In part one of this article, we looked at five trends in the rapidly evolving technology of advanced blade pitch systems. Let’s take a look now at three key insights for making the right blade pitch system decisions.
1. Reliability always comes first
Any company looking to integrate a pitch system into its turbine design must, first and foremost, recognize that the pitch system is a central part of the turbine safety system. It has to work seven days a week, day in, day out. That’s why OEMs should always select partners backed by a strong track record in system reliability.
Of course, cost is an important factor, as well as reducing structural loads and extending the turbine lifetime. Nonetheless, unwavering reliability is the very first consideration to take into account, because a failing pitch system can outright destroy the asset it was meant to protect.
One important element is the speed at which the system can pitch blades according to variations in weather conditions. This is vital when coping with extreme weather events that will eventually hit your fleet during its 25-year lifetime. When exposed to such events, lower quality blade pitch systems may not be able to cut out of the wind fast enough or as calculated, and damage the entire turbine.
The guarantee for reliability comes from the extensive field experience brought by thousands of pitch systems designed for different turbines, operating in different climates, and different countries. Only a handful of companies in the global wind industry have acquired such track records.

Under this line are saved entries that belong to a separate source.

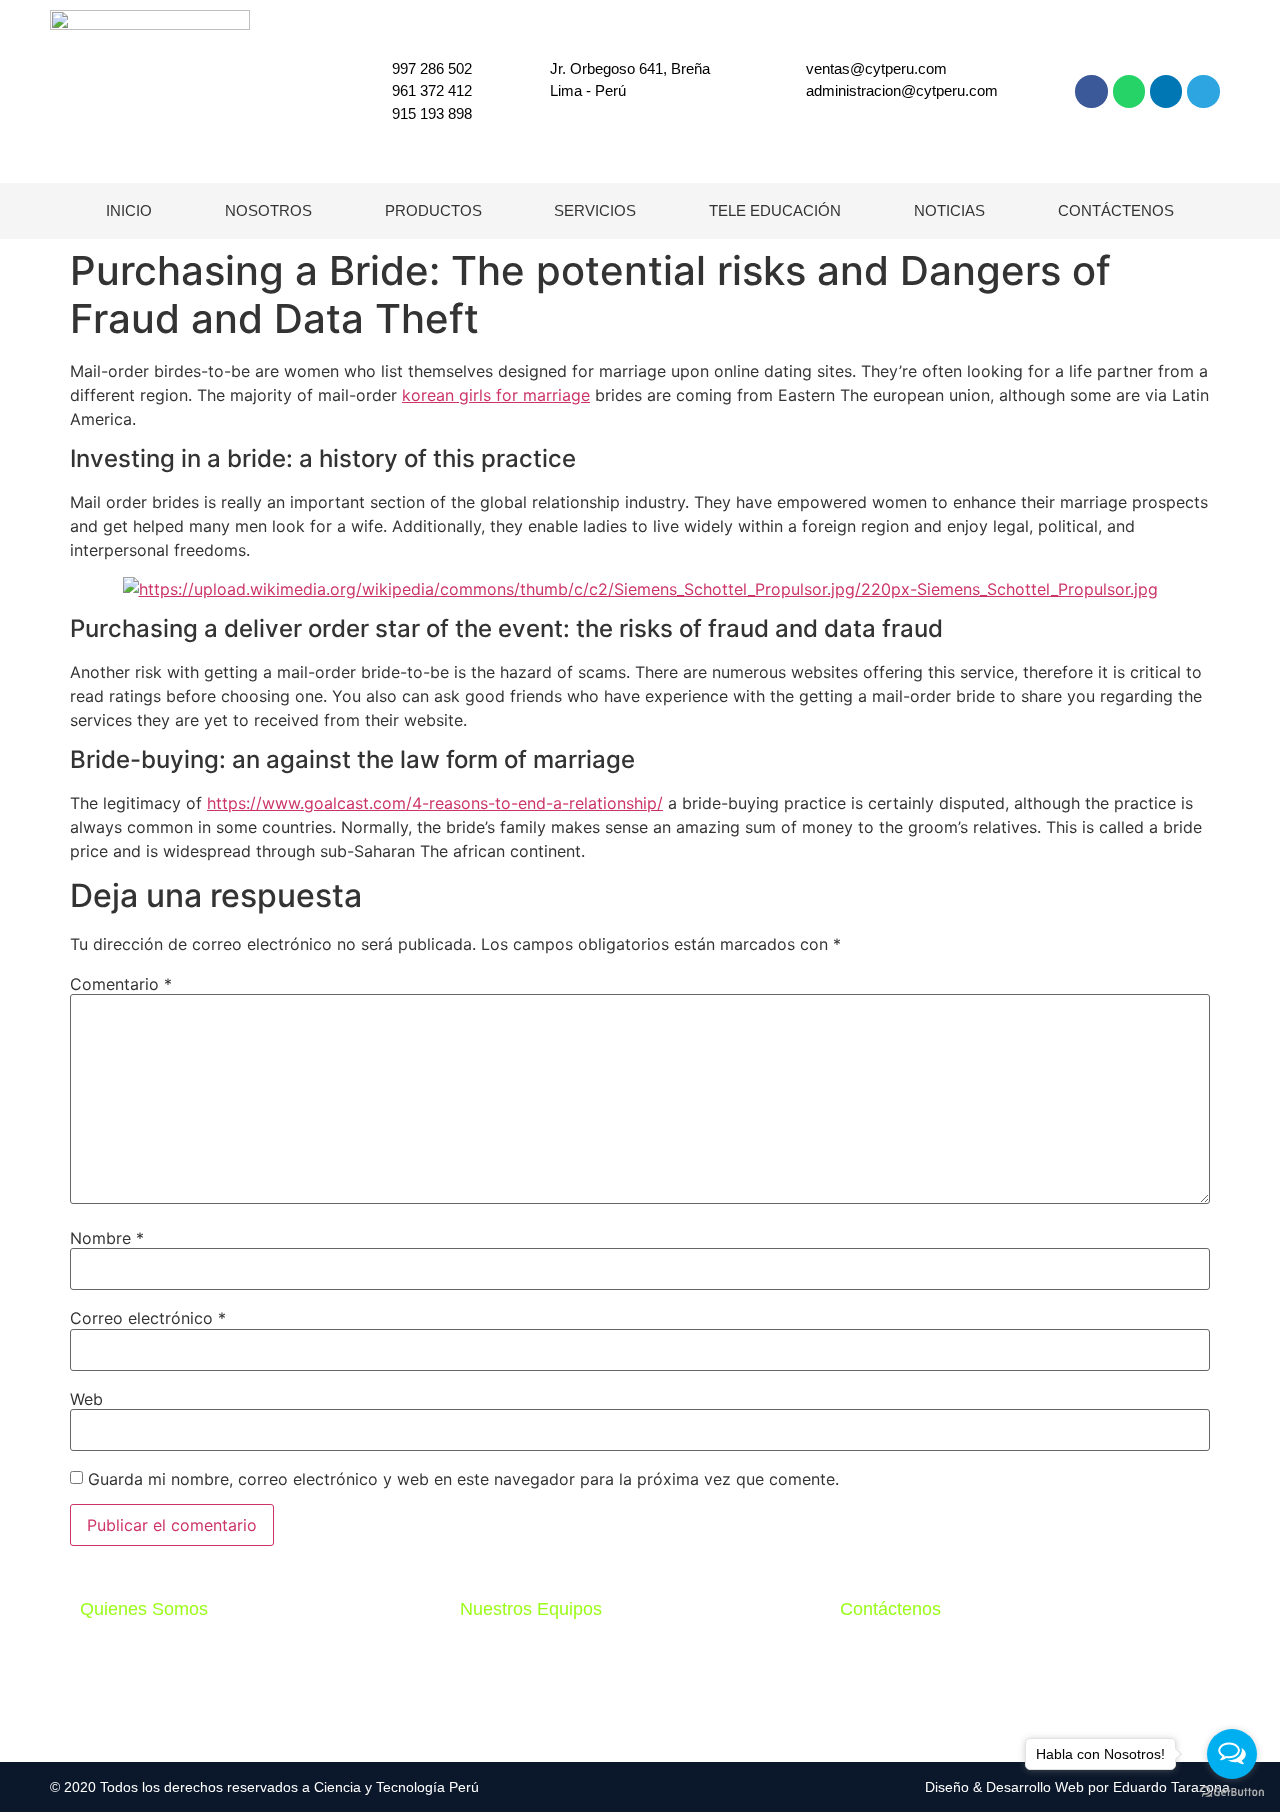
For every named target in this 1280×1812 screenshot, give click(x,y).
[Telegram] (1203, 91)
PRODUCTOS (433, 210)
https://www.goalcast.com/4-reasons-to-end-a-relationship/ (435, 803)
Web (86, 1399)
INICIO (129, 210)
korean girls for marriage (496, 395)
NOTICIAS (949, 210)
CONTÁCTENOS (1116, 210)
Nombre (107, 1238)
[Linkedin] (1166, 91)
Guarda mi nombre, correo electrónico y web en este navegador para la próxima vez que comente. (463, 1479)
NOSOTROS (268, 210)
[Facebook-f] (1091, 91)
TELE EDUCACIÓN (775, 210)
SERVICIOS (595, 210)
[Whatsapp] (1129, 91)
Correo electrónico (148, 1318)
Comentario (121, 984)
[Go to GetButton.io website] (1232, 1792)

2. 360 degree understanding of wind turbine control
Secondly, pitch systems are an integrated part of the overall turbine control system, which means that the continued cohesion of its various components must be ensured. Experience has shown that pitch failures often come from a lack of understanding of how intimately all the turbine control elements interact with one another.
To get the right pitch system for a turbine prototype, a complete set of simulations is required. This can be achieved by using “Bladed Models” with a full WTG model simulation. Combined with practice, know-how and a lot of field experience, thorough simulations can determine the optimal solution.
It will also help to ensure that the turbine is suited to its operating conditions. In this instance, an extensive and diversified track record and the breadth of feedback data it generates, is important.
And yet, to build their turbine, some OEMs quaintly still imagine that they can save costs by shopping around for the cheapest off-the-shelf components. Lowering the turbine CAPEX becomes the only objective worth pursuing for them. Nonetheless, they are likely to learn that, for all the money it might save upfront, they will remain at the mercy of potentially downtime. When failure does occur, the odds are that the unfortunate OEMs will be looking for a recognized control expert within days.
Off-the-shelf products can do what they can do. At the very least, the entire control system must be thoroughly tested and assembly must be optimal. Even then, they are never going to be as well-integrated as when both pitch and turbine control systems come from the same supplier.
The final advantage resulting from having a single technology partner for the combined control and pitch system is effective troubleshooting. It enables you to address all lines of inquiries to a single point of contact. It is especially useful since in most cases, OEM do not know which element of the system is actually causing the failure. Finally, it will help to resolve issues quickly as well as to maintain a well-optimized complete system.
3. The benefits of system flexibility
Successful pitch control suppliers are, above all, technology companies that have demonstrated their ability to stay at the peak of innovation over time. The level of flexibility of the selected technology is a key parameter to take into account.
With regard to turbine development, OEMs must take a long-term view of pitch control, and look for a technology partner that can supply the system they need today, but also the system that will be needed in the future. Indeed, all the lessons learned from the first design can be drawn upon to create the next, more advanced system, instead of starting from scratch with every turbine prototype.
“Successful pitch control suppliers have demonstrated their ability to stay at the peak of innovation.” — Click to Tweet
A flexible system can adapt more easily as the turbine design gets upgraded. Being flexible means staying clear of systems that have a low degree of versatility and adaptability, such as compact low voltage pitch systems, for example. Going with mainstream technology offers high sub-components availability over time, and will ensure you get the best long-term benefits out of your pitch control system.
Behind Every Successful Project, There Is a Successful Partnership
Achieving optimal pitch control and minimizing structural loads requires a unique set of design and technology skills. It requires expertise in load simulation, control algorithms and wind turbine optimization. It demands a partner that can deliver a complete design process and run all simulations of the turbine to truly deliver the optimum pitch system that is needed for prospective field conditions. And above all, it demands a partner that can deliver the twin goals of optimal annual production and asset safety.